Stored items:

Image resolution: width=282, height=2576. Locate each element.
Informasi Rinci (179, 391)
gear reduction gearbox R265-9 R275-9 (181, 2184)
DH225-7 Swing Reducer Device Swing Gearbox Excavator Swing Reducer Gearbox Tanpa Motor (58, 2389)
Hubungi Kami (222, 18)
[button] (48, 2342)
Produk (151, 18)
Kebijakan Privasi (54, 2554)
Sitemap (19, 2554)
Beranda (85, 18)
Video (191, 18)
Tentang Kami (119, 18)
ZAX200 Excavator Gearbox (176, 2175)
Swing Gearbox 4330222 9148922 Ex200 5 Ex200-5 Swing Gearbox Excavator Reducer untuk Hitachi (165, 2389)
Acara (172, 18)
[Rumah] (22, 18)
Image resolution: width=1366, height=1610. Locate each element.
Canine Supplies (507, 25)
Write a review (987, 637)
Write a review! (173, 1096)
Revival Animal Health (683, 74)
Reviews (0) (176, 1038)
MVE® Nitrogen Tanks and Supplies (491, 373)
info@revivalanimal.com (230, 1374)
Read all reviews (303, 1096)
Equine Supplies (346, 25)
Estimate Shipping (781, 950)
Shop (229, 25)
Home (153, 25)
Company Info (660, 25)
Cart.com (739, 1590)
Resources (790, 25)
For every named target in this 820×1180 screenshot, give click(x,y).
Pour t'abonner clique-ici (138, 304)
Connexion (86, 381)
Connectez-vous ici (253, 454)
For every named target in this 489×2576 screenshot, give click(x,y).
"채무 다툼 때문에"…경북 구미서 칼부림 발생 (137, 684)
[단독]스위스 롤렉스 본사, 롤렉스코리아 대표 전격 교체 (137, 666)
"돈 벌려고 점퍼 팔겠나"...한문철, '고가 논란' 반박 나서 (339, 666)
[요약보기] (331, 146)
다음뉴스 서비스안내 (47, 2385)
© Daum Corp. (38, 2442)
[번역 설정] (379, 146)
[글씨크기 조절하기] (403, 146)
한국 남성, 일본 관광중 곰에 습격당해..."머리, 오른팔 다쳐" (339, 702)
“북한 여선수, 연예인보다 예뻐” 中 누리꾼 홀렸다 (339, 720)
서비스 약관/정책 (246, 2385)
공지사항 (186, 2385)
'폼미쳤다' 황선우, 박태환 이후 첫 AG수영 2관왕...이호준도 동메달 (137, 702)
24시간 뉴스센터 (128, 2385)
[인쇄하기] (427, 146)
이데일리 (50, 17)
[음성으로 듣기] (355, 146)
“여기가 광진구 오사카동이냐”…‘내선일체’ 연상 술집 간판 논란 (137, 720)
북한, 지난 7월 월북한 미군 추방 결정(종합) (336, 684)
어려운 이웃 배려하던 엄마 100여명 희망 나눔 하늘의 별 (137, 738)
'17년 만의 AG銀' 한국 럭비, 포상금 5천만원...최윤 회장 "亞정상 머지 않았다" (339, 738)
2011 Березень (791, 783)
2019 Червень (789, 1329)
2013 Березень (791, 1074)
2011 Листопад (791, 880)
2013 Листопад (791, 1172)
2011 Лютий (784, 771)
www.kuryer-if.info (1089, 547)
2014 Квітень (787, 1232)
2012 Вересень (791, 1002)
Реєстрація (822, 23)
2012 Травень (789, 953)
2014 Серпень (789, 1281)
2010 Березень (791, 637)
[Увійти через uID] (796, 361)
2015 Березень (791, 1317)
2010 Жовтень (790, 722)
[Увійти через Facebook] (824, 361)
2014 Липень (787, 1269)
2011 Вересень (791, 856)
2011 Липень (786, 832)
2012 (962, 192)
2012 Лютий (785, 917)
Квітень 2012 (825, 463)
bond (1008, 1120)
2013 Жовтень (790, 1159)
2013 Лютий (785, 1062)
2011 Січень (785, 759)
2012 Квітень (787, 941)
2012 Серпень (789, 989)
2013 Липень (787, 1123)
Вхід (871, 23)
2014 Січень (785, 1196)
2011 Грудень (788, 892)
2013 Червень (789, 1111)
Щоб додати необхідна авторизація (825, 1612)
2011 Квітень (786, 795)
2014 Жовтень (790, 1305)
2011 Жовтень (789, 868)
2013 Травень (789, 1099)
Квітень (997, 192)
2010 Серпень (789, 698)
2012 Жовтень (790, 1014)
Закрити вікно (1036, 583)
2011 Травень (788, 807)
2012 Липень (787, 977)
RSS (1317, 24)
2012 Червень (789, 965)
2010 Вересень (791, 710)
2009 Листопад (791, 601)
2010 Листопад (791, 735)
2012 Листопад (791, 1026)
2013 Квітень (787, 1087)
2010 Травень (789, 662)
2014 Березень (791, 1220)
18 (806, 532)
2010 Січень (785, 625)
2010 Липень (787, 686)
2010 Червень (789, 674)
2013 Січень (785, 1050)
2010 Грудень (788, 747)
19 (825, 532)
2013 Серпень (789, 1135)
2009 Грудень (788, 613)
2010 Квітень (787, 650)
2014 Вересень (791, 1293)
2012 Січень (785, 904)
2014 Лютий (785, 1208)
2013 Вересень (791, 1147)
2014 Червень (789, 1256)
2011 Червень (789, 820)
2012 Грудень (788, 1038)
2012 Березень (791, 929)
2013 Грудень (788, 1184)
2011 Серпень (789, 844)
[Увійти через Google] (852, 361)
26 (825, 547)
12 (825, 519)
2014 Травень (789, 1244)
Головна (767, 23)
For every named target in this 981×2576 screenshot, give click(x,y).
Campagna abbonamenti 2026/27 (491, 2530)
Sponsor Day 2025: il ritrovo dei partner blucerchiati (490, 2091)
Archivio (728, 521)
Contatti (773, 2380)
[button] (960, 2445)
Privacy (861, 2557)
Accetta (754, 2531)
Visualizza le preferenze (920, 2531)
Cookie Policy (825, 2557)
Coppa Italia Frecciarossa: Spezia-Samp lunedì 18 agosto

→ EXERCISE
Your output should consist solely of the lines from the beginning of the entries through the line containing "Tentang Kami (119, 18)", reproduced exactly.

→ RESPONSE TO THE TASK
Image resolution: width=282, height=2576. Locate each element.
Informasi Rinci (179, 391)
gear reduction gearbox R265-9 R275-9 (181, 2184)
DH225-7 Swing Reducer Device Swing Gearbox Excavator Swing Reducer Gearbox Tanpa Motor (58, 2389)
Hubungi Kami (222, 18)
[button] (48, 2342)
Produk (151, 18)
Kebijakan Privasi (54, 2554)
Sitemap (19, 2554)
Beranda (85, 18)
Video (191, 18)
Tentang Kami (119, 18)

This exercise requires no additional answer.